New Game of "Astro-Assassins" to Begin This Week

March 29, 2006

AUSTIN, TX -- Get 'yer water pistols ready!  A new installment
of the hit game "Astro-Assassins" is set to begin this Friday
in the UT Astronomy Department.

The game was first suggested in February by Casey Deen, a
first-year graduate student.  A set of rules was quickly
drafted, players were recruited, and the assassinations began.

"We expect that many more members of the department will
participate this time, now that they know how much fun the
first game was," Casey commented.  "Suckers."

"Astro-Assassins" is a game in which players are assigned a
target (another player) whom they will attempt to assassinate.
Each player is simultaneously a target and an assassin, though,
so care must be taken to avoid being assassinated.

Assassinations are carried out within RLM (Robert Lee Moore
Hall, the location of the Astronomy Department) when the
assassin verbally announces his or her intention to the victim,
while outside RLM an assassination occurs by shooting the
victim with a water pistol.  Safe areas, where a kill cannot
occur, are limited to the player's office and bathrooms of RLM.

When a player scores a kill, the assassin assumes the victim's
target and reports the gory details of the kill to be
distributed via anonymous email to all players.  Assassinations
continue until all players have been killed except one.

Ten graduate students, postdocs, and staff members of the
astronomy department took part in the first round.  The winner,
Marci Coleman, eluded her assassin for more than two weeks while
scoring three kills.

During the first game, one assassination occurred during a
raucous happy hour at the Crown & Anchor Pub, when the assassin
followed his target into the men's room and promptly took care
of business while the victim was taking care of his business.

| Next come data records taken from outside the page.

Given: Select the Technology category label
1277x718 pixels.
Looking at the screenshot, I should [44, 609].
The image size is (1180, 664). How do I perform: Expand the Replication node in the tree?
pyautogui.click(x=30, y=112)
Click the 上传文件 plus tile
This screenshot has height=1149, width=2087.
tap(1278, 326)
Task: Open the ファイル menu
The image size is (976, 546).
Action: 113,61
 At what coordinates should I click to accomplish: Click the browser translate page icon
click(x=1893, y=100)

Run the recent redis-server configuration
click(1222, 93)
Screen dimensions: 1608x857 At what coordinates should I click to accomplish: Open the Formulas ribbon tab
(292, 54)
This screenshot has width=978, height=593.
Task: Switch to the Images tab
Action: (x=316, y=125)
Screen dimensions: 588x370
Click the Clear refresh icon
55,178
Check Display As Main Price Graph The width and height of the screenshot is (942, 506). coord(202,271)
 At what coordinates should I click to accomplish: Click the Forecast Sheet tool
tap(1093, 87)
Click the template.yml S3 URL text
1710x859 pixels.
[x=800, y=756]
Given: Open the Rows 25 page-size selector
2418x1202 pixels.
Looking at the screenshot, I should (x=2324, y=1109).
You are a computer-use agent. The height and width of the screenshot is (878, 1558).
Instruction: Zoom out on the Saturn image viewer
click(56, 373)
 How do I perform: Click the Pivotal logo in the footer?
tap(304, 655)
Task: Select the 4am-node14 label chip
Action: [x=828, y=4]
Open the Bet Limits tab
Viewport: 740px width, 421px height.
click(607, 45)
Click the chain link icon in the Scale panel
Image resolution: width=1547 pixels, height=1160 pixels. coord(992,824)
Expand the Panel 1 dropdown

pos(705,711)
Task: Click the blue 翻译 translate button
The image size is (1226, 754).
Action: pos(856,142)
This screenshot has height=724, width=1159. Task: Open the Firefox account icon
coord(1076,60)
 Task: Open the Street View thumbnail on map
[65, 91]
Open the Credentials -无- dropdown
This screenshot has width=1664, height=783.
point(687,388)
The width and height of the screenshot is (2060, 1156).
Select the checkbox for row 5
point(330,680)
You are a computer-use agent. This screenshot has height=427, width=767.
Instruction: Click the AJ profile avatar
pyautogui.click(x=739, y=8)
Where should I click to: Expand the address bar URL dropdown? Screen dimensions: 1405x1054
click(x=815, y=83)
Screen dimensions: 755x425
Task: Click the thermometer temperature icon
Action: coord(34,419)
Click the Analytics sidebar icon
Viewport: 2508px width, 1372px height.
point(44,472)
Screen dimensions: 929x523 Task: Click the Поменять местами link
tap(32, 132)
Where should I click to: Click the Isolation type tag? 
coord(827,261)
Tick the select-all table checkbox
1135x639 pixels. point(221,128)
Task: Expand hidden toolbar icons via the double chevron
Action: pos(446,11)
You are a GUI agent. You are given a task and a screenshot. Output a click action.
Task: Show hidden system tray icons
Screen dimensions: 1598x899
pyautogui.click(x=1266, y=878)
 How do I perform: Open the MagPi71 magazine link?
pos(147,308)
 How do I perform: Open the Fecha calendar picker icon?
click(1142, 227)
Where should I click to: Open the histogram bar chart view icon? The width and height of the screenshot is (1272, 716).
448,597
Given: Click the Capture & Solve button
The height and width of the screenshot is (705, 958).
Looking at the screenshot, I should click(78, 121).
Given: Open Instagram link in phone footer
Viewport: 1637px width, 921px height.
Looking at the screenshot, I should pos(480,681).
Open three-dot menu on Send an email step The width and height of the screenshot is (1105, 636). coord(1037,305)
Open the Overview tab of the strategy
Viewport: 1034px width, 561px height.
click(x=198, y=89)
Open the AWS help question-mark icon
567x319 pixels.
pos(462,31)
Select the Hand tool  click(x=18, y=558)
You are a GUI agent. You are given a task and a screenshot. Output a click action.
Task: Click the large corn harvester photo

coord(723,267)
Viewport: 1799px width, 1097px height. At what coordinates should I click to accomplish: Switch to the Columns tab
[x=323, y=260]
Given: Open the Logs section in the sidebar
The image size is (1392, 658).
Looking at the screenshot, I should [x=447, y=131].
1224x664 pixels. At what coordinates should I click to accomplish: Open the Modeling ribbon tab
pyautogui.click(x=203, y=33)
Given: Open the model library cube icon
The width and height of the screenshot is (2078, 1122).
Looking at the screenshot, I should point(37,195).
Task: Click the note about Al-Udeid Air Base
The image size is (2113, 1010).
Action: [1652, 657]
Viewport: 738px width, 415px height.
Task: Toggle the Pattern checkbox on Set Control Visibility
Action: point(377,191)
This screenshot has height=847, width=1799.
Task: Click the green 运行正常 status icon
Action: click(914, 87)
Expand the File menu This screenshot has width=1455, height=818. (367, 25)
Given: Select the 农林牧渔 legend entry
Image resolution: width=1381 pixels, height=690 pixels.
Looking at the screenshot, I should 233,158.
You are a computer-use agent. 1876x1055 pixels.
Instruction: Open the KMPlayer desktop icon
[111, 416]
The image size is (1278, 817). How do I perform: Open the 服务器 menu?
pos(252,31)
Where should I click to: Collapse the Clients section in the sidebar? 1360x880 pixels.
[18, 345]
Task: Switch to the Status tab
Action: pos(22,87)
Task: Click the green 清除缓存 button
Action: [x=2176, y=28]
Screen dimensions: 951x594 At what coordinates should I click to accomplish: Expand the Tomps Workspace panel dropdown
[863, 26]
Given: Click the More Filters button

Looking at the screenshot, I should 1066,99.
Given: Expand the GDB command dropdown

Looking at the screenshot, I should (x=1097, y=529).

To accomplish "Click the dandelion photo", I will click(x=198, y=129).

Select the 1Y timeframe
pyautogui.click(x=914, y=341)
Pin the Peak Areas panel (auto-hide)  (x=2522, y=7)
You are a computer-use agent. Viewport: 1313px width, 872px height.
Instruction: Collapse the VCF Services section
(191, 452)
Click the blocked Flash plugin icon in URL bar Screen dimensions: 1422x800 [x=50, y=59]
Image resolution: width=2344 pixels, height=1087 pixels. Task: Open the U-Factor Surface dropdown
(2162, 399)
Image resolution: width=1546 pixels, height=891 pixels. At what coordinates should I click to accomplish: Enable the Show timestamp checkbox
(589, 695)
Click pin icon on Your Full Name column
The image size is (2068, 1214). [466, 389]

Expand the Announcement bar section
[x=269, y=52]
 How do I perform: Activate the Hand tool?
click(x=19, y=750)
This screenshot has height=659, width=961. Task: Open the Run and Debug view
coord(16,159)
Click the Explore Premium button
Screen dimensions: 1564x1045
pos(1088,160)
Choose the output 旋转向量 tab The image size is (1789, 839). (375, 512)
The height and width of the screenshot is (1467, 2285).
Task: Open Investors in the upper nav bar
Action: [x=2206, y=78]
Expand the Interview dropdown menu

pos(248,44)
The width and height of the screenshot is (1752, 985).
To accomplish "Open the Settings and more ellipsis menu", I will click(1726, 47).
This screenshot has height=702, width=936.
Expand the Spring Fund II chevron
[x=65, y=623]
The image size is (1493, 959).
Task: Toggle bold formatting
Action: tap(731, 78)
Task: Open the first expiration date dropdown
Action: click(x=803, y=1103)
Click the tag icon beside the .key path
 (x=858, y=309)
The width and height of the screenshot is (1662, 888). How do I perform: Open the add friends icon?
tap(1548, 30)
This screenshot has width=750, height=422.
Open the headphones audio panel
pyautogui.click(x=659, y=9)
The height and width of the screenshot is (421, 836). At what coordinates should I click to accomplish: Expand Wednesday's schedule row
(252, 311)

Dispelling the myth that nice folks finish first, another
player was assassinated when she kindly left her office to
respond to cries for help in fixing a copy machine.

Another assassination happened when the driver of a car was
killed by his passenger on the way to a downtown restaurant.
Fortunately, the ungrateful passenger chose to pull the
trigger while they were stopped in traffic, thereby preventing
an unintended murder-suicide.

"You really see the heartlessness of people in a game like
this," reported a player by the alias of Duty-Free.  "It's
kind of disturbing."

Morals were often learned the hard way.  Several assassinations
could have been entirely preventable had the victims simply
counted the number of witnesses present before entering
elevators or had the victims spent more time working in their
offices and less time roaming the halls.

"It's a stupid game for stupid people.  I don't even own a
water gun," remarked a disinterested grad student known as
Cheesecake.

While some players were reveling in their sharp-shooting
abilities, other individuals in the department who were
not playing the game took it upon themselves to torment the
minds of those who were playing.  Such actions led directly
to the assassinations of two players who had let down their
guard, blissfully ignorant of the fact that their true
assassins were not who they suspected them to be.

"This time, there will be no mercy for the sick bastard who
killed me during the first game," revealed one assassin who
wished to be known only as Seedy.  "And I've still got that
bowl of pasta salad on my kitchen counter at home."